Bengali bodybuilder, activist and wrestler

Syed Alimuddin Ahmad (সৈয়দ আলীমুদ্দীন আহমদ; 1884–1920), popularly known as Master Saheb (মাস্টার সাহেব), was a Bengali bodybuilder and wrestler. He participated in the anti-British independence movement as an underground activist and revolutionary as a part of the Dhaka Mukti Sangha organisation. Ahmed rose to prominence after the organisation was absorbed into Subhas Chandra Bose's Bengal Volunteers during the mayorship of Chittaranjan Das in Calcutta.

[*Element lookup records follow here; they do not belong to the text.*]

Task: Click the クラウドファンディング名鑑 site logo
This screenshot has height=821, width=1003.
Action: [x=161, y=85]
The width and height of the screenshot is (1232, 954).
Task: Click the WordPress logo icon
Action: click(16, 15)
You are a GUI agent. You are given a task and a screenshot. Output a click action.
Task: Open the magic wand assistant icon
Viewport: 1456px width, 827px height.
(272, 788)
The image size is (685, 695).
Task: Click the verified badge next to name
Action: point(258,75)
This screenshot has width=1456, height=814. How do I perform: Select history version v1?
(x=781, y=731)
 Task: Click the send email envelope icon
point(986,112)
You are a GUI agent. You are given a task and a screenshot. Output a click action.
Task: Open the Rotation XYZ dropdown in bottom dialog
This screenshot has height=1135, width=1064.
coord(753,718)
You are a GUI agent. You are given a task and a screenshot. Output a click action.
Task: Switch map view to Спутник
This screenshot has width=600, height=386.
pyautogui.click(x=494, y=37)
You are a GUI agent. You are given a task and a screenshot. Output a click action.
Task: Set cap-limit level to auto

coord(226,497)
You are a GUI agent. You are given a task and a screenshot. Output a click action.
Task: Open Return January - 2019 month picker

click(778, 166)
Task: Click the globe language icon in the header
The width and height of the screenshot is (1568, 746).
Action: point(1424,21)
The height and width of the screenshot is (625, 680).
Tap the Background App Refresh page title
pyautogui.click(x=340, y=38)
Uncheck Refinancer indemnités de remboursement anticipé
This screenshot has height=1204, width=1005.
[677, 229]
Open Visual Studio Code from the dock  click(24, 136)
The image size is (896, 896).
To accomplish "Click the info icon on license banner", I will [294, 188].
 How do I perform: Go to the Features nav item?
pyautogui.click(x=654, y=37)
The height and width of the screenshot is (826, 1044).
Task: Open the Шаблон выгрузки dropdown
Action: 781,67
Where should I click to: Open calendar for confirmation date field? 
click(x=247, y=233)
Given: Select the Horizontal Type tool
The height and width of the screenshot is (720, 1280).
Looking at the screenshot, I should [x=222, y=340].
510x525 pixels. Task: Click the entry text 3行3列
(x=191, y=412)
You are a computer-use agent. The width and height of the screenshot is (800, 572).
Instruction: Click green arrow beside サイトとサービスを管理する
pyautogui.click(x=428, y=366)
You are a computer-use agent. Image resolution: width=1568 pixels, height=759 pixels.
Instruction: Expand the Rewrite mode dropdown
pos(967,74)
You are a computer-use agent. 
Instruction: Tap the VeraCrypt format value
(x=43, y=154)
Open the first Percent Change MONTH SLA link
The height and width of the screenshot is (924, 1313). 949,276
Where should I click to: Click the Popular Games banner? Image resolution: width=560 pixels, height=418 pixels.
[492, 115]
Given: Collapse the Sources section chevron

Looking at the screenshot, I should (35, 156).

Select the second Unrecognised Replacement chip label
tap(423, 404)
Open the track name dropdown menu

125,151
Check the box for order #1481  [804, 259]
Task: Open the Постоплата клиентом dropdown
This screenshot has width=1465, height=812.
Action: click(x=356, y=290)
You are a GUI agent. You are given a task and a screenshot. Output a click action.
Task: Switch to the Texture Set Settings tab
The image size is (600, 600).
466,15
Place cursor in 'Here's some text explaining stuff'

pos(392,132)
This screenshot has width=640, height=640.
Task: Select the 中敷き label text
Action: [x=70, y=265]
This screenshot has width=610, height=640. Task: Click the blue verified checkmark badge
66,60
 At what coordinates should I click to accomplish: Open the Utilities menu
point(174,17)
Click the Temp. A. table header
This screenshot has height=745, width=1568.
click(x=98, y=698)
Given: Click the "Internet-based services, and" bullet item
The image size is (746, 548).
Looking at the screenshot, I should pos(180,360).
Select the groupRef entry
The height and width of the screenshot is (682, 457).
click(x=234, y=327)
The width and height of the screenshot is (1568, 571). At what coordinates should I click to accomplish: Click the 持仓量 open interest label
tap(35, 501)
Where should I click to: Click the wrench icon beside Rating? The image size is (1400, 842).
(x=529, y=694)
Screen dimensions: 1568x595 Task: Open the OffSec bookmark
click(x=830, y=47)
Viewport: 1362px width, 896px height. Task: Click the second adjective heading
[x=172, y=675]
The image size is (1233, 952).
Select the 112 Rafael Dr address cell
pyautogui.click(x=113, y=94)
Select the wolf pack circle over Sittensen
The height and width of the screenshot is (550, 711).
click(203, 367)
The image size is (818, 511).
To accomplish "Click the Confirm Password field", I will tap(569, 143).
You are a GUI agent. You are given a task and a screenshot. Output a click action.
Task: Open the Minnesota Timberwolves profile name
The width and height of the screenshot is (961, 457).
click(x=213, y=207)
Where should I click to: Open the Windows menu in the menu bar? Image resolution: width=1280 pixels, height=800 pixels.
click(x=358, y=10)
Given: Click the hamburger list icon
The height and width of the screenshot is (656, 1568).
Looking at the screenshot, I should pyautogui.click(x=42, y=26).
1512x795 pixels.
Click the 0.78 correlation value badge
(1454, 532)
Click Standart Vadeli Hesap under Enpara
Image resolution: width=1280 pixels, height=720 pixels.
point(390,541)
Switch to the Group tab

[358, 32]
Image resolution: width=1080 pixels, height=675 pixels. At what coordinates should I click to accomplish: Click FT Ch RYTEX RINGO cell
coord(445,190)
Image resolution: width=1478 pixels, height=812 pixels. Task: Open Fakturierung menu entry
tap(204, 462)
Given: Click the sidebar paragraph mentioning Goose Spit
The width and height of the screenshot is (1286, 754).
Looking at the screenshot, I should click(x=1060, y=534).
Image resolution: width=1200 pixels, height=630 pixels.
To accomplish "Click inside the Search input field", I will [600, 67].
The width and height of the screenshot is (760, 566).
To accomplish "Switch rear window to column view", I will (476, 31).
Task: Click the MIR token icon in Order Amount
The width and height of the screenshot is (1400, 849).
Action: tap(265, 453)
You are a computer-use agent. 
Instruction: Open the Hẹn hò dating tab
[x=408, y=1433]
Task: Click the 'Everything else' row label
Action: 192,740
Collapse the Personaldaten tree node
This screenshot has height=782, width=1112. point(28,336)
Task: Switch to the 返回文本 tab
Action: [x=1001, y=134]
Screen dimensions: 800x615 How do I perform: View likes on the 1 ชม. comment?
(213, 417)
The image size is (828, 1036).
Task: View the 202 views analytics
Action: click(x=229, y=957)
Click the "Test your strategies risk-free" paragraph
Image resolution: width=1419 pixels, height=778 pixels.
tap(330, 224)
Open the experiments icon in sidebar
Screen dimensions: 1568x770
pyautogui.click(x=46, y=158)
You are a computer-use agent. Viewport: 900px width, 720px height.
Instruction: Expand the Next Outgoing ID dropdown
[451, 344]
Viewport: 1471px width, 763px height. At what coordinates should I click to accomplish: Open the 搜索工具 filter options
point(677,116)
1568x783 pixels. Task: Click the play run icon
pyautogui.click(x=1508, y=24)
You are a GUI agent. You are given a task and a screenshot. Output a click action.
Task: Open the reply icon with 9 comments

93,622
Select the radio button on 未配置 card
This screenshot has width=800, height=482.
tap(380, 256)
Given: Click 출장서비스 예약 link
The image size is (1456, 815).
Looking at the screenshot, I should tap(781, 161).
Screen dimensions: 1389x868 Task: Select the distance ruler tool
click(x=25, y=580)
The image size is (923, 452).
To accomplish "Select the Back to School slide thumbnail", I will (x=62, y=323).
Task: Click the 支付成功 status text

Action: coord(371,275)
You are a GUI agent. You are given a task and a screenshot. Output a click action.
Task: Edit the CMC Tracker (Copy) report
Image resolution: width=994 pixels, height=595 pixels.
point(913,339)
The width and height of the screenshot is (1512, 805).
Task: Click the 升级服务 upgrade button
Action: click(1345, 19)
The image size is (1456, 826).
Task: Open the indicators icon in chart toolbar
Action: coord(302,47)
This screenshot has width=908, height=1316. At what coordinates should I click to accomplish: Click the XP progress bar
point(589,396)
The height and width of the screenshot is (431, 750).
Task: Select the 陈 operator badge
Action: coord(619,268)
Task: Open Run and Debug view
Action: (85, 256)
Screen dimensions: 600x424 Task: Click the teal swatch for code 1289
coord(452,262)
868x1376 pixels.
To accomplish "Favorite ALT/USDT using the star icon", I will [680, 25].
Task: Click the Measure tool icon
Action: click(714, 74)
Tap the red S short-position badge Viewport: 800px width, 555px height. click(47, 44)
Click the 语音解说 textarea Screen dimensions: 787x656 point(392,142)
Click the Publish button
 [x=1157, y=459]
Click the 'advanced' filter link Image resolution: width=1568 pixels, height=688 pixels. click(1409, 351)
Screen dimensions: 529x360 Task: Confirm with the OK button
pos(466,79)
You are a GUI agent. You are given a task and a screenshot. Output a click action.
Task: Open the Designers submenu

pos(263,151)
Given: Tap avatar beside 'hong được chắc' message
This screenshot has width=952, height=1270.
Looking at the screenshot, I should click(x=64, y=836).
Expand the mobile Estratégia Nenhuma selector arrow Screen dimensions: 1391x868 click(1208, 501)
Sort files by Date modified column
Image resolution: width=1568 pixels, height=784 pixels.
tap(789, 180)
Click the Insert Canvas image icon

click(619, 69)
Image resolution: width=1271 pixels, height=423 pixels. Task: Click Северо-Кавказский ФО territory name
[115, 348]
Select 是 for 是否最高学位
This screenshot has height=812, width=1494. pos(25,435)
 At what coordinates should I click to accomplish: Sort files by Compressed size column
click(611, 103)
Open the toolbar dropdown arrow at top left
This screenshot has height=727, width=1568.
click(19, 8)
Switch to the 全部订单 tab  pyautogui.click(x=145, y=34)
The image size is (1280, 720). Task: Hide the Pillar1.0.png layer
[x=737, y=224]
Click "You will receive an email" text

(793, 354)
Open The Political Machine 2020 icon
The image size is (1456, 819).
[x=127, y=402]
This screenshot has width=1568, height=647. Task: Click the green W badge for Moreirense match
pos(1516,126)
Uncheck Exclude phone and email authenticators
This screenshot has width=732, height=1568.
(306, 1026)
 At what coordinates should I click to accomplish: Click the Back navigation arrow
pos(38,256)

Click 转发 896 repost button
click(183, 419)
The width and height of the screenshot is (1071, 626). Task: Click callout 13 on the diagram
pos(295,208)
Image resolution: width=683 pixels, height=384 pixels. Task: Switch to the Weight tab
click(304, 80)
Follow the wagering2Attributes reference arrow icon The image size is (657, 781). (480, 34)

== Early life and family ==
Syed Alimuddin Ahmad was born in 1884 to a Bengali Muslim family in Ashiq Jamadar Lane, Dhaka. His father, Syed Amiruddin, was a tailor by profession and owned a small tailoring shop. He and his siblings were educated in the local primary school and then at madrasas, which was why he was often referred to by the titles of Munshi or Moulvi by his comrades. Ahmad then enrolled at Dhaka College. Following his father's death, he started working as a home tutor. Ahmad was a devout Sunni Muslim.

== Activism ==
The start of Ahmad's activism roughly coincided with the 1905 Partition of Bengal movement. As an accomplice of Hemchandra Ghosh, he joined Ghosh's organisation, the Dhaka Mukti Sangha. During World War I, many revolutionaries and activists were arrested, though others, such as Ahmad, continued to keep the organisation alive. Ahmad recruited many young people. Among his notable disciples was Abdul Jabbar. Ahmad continued his anti-imperial activities in hiding to avoid police arrests. The colonial police were never able to capture him.

== Death and legacy ==
Alimuddin Ahmad died of tuberculosis in 1920, which was a major setback for the Mukti Sangha.